KEGIATAN 1 »
Sebutkan semua bentuk kekerasan fisik yang dicontohkan dalam potongan teks tentang kekerasan rumah tangga di bawah.
KEGIATAN 2 »
Tolong lanjutkan potongan teks tentang kekerasan rumah tangga di bawah, mulai setelah kalimat terakhirnya.
───── POTONGAN TEKS ─────
Ada ungkapan yang mengatakan, “Kalau sudah jadi tabiat akan susah dihilangkan sampai kapan pun.” Termasuk tabiat kasar atau suka melakukan kekerasan, baik fisik maupun verbal. Meski memberikan kesempatan kedua kepada orang lain sangat dianjurkan agar bisa melanjutkan hidup dengan baik, tapi apakah sepadan jika hal itu diberikan kepada pria berwatak kasar?
Menurut dr. Dyan Mega Inderawati dari KlikDokter, kekerasan fisik seperti pukulan, tendangan, tamparan, cekikan, dan sejenisnya merupakan bentuk kekerasan rumah tangga yang paling mudah dideteksi.
Bicara soal kekerasan, dilansir BBC, lebih dari satu juta orang per tahun telah menjadi korban kekerasan dalam rumah tangga di Inggris. Pertolongan yang diberikan pun selama ini hanya berfokus pada korbannya, dan langsung menghukum pelaku sesuai hukum di negara tersebut. Namun, hukuman kerap dijatuhkan tanpa berpikir bahwa pelakunya juga membutuhkan bantuan.
Kisah Andrew, pelaku kekerasan rumah tangga
Seorang narasumber BBC yang bernama Andrew merupakan pelaku kekerasan rumah tangga. Ia mengaku bahwa selama ini ia telah berlaku kasar terhadap pasangannya, Emma. Setelah tindakannya semakin parah, ia pergi meninggalkan keluarganya dan Emma berjuang sendiri untuk membesarkan anak mereka.
Setelah itu, keduanya mencoba menyembuhkan diri dengan cara masing-masing. Emma menjalani terapi untuk membangun kepercayaan dirinya kembali, sedangkan Andrew meminta bantuan kepada unit layanan yang bisa mengubah perilaku seseorang menjadi lebih baik (Phoenix Domestic Abuse Service).
Selama hampir setahun berada di bawah pertolongan itu, kondisi emosi Andrew kian membaik. Berkat program pelatihan dari unit pelayanan tersebut, Andrew jadi lebih bisa mengontrol diri dan memahami bahwa perilakunya dulu sangat buruk. Selama mengikuti program, Andrew mengikuti permainan peran (role-play), tugas pemecahan masalah, hingga sesi diskusi antarpria. Hasilnya, Andrew pun telah mengerti soal dampak yang ditimbulkan dari perilaku kasarnya selama ini kepada orang lain, khususnya kepada keluarganya.
Terbukti, setelah 2 tahun terpisah, kini Emma mengakui bahwa suaminya telah berubah lebih baik. Kini mereka berkumpul bersama lagi dengan anak-anak. Menurut ahli terapi Andrew dari unit pelayanan, sosok seperti Andrew sebenarnya butuh campur tangan orang lain untuk membantu mengendalikan perangainya itu. Karena kalau tidak dibantu dan disembuhkan, ia hanya akan mencari “korban” berikutnya.
───── DATA TERKUMPUL ─────
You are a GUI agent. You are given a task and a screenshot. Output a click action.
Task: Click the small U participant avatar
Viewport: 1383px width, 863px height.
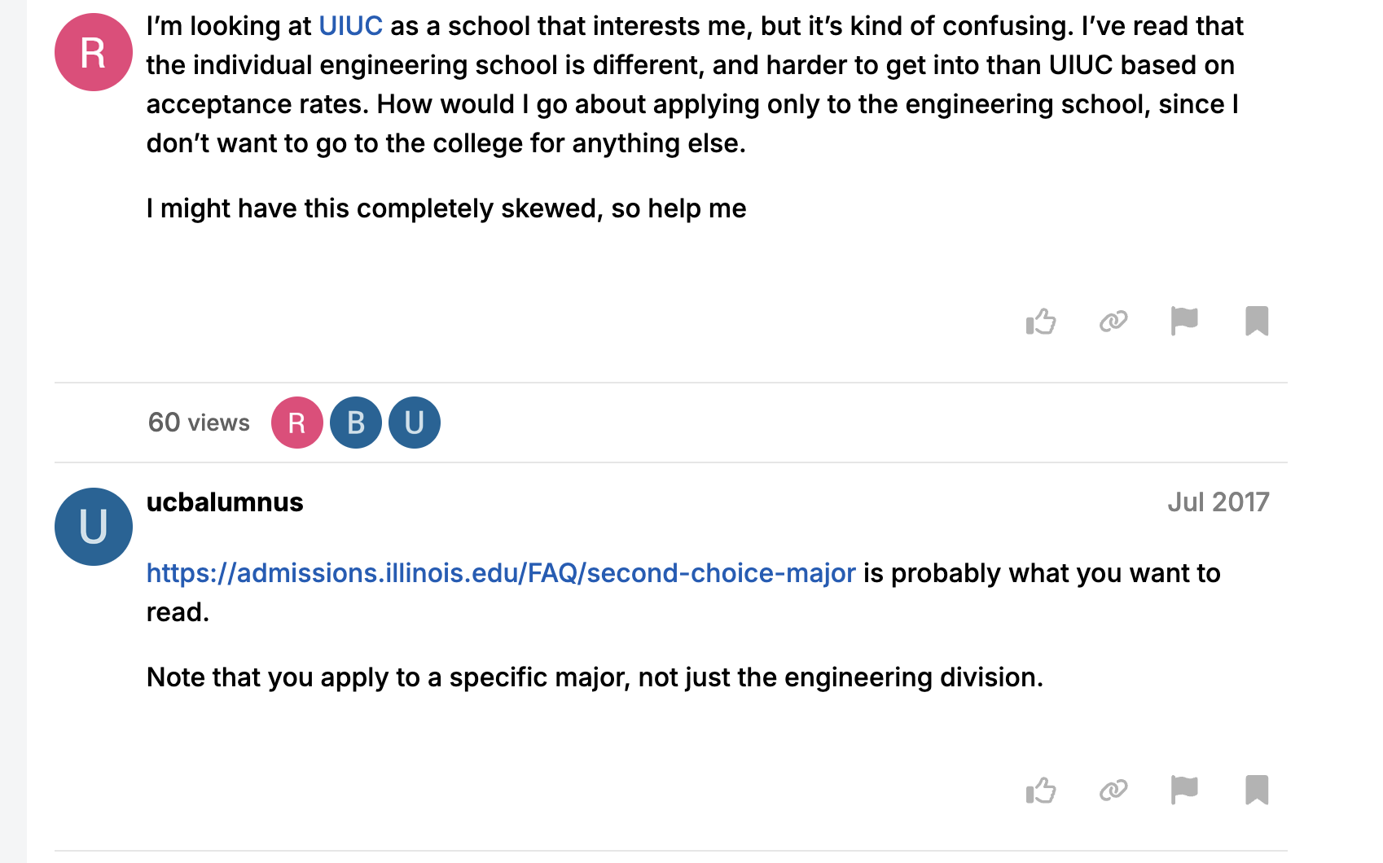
─────
LEMBAR JAWABAN 1 »
pukulan, tendangan, tamparan, cekikan

LEMBAR JAWABAN 2 »
Pentingnya terapi untuk pelaku dan korban
Diperkirakan setiap tahunnya, lebih dari 3.000 orang di Inggris menghadiri terapi semacam itu dan jumlahnya kian bertambah secara signifikan. Dan memang, sebagian besar yang menjadi pesertanya adalah laki-laki. Di sisi lain, rupanya terapi kekerasan rumah tangga yang hanya dilangsungkan selama beberapa minggu atau beberapa bulan itu tidak memberi efek positif apa pun terhadap pasangan lain.
Ada pula suami yang emosinya malah semakin tidak terkendali dan terus melakukan kekerasan fisik kepada istrinya. Jika sudah begitu, mereka berarti butuh terapi yang lebih kompleks, intensif, dan berlangsung bertahun-tahun lamanya. Sedangkan pasangannya (korban), harus menjalankan program paralel untuk menyembuhkan luka kejiwaannya, karena telah mengalami gangguan mental.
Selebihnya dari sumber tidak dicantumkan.